:: What to do ::
Rewrite the records below as a Markdown table with two columns, Row and Entry, giving each nonblank line its own numbered row and dropping the blank lines.

· · ·

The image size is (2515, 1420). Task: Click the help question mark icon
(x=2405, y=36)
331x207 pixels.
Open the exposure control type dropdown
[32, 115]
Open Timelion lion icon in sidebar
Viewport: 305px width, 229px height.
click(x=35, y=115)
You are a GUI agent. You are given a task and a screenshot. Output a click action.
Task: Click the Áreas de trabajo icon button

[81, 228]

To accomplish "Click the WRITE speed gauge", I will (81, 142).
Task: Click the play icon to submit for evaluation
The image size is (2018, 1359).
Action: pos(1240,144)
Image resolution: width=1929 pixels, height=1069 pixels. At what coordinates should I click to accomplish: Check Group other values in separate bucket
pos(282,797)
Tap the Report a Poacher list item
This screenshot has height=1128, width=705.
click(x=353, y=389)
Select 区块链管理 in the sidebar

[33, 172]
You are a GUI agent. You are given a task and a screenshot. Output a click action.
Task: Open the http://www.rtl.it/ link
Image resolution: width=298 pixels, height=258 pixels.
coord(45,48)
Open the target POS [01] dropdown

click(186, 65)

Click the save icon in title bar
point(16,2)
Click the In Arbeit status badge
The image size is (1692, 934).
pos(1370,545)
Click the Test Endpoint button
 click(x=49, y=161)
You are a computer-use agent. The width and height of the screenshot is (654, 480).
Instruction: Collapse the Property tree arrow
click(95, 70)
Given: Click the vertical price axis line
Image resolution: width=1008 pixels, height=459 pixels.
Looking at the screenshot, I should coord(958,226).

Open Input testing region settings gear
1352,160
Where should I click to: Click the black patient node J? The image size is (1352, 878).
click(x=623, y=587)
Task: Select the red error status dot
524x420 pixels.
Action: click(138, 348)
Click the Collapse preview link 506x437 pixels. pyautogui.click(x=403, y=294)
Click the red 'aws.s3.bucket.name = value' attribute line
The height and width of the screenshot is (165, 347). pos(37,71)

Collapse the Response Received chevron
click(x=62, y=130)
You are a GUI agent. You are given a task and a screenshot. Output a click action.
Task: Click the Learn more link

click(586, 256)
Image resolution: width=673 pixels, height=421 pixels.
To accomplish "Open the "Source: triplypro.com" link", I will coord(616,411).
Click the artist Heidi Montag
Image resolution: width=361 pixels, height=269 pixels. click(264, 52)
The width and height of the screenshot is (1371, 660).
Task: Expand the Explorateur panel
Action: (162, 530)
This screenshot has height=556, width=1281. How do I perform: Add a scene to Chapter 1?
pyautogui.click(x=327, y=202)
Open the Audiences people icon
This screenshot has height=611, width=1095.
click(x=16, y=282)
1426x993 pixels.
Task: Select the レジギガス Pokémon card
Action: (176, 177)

· · ·

:: Exercise response ::
| Row | Entry |
|---|---|
| 1 | The image size is (2515, 1420). Task: Click the help question mark icon |
| 2 | (x=2405, y=36) |
| 3 | 331x207 pixels. |
| 4 | Open the exposure control type dropdown |
| 5 | [32, 115] |
| 6 | Open Timelion lion icon in sidebar |
| 7 | Viewport: 305px width, 229px height. |
| 8 | click(x=35, y=115) |
| 9 | You are a GUI agent. You are given a task and a screenshot. Output a click action. |
| 10 | Task: Click the Áreas de trabajo icon button |
| 11 | [81, 228] |
| 12 | To accomplish "Click the WRITE speed gauge", I will (81, 142). |
| 13 | Task: Click the play icon to submit for evaluation |
| 14 | The image size is (2018, 1359). |
| 15 | Action: pos(1240,144) |
| 16 | Image resolution: width=1929 pixels, height=1069 pixels. At what coordinates should I click to accomplish: Check Group other values in separate bucket |
| 17 | pos(282,797) |
| 18 | Tap the Report a Poacher list item |
| 19 | This screenshot has height=1128, width=705. |
| 20 | click(x=353, y=389) |
| 21 | Select 区块链管理 in the sidebar |
| 22 | [33, 172] |
| 23 | You are a GUI agent. You are given a task and a screenshot. Output a click action. |
| 24 | Task: Open the http://www.rtl.it/ link |
| 25 | Image resolution: width=298 pixels, height=258 pixels. |
| 26 | coord(45,48) |
| 27 | Open the target POS [01] dropdown |
| 28 | click(186, 65) |
| 29 | Click the save icon in title bar |
| 30 | point(16,2) |
| 31 | Click the In Arbeit status badge |
| 32 | The image size is (1692, 934). |
| 33 | pos(1370,545) |
| 34 | Click the Test Endpoint button |
| 35 |  click(x=49, y=161) |
| 36 | You are a computer-use agent. The width and height of the screenshot is (654, 480). |
| 37 | Instruction: Collapse the Property tree arrow |
| 38 | click(95, 70) |
| 39 | Given: Click the vertical price axis line |
| 40 | Image resolution: width=1008 pixels, height=459 pixels. |
| 41 | Looking at the screenshot, I should coord(958,226). |
| 42 | Open Input testing region settings gear |
| 43 | 1352,160 |
| 44 | Where should I click to: Click the black patient node J? The image size is (1352, 878). |
| 45 | click(x=623, y=587) |
| 46 | Task: Select the red error status dot |
| 47 | 524x420 pixels. |
| 48 | Action: click(138, 348) |
| 49 | Click the Collapse preview link 506x437 pixels. pyautogui.click(x=403, y=294) |
| 50 | Click the red 'aws.s3.bucket.name = value' attribute line |
| 51 | The height and width of the screenshot is (165, 347). pos(37,71) |
| 52 | Collapse the Response Received chevron |
| 53 | click(x=62, y=130) |
| 54 | You are a GUI agent. You are given a task and a screenshot. Output a click action. |
| 55 | Task: Click the Learn more link |
| 56 | click(586, 256) |
| 57 | Image resolution: width=673 pixels, height=421 pixels. |
| 58 | To accomplish "Open the "Source: triplypro.com" link", I will coord(616,411). |
| 59 | Click the artist Heidi Montag |
| 60 | Image resolution: width=361 pixels, height=269 pixels. click(264, 52) |
| 61 | The width and height of the screenshot is (1371, 660). |
| 62 | Task: Expand the Explorateur panel |
| 63 | Action: (162, 530) |
| 64 | This screenshot has height=556, width=1281. How do I perform: Add a scene to Chapter 1? |
| 65 | pyautogui.click(x=327, y=202) |
| 66 | Open the Audiences people icon |
| 67 | This screenshot has height=611, width=1095. |
| 68 | click(x=16, y=282) |
| 69 | 1426x993 pixels. |
| 70 | Task: Select the レジギガス Pokémon card |
| 71 | Action: (176, 177) |